**DATA SUPPLIED:**

⁂

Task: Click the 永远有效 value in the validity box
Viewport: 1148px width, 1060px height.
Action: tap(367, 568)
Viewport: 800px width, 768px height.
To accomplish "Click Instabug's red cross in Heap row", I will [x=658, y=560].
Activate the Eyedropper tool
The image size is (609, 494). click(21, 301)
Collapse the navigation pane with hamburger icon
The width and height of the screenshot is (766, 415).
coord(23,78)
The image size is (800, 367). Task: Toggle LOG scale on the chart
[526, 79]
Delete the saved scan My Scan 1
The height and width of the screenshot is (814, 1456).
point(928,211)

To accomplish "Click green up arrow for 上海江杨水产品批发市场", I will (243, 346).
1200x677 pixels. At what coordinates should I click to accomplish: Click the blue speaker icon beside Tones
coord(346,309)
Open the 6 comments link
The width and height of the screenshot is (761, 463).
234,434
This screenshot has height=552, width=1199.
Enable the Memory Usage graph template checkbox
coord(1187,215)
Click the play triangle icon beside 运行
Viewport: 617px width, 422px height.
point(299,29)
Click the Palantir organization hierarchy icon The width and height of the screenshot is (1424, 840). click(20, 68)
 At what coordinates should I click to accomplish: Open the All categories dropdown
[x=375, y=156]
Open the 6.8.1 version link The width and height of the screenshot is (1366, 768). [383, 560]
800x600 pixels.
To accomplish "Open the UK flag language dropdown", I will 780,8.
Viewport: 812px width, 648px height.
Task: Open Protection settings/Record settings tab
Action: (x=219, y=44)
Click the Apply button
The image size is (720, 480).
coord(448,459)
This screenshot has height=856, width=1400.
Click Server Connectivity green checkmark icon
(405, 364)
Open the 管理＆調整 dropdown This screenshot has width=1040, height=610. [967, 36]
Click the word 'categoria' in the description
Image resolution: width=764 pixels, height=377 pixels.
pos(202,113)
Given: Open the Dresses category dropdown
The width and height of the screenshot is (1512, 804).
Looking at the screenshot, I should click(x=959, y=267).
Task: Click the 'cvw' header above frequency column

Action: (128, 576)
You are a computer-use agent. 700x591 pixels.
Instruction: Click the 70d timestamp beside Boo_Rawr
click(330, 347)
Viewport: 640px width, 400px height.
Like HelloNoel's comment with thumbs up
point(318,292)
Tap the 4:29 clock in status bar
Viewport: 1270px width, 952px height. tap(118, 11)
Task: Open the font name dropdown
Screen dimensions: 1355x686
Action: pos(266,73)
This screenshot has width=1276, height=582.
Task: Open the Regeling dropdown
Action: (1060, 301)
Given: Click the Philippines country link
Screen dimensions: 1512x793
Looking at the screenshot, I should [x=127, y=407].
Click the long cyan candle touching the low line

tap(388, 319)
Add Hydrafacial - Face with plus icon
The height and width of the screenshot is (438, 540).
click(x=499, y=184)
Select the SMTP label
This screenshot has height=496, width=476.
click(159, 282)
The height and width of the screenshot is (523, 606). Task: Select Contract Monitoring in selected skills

⁂

**WHAT IS EXPECTED:**
The expected output is each line of the records above that includes the word "Given".

**OUTPUT FOR THIS EXERCISE:**
Given: Open the Dresses category dropdown
Given: Click the Philippines country link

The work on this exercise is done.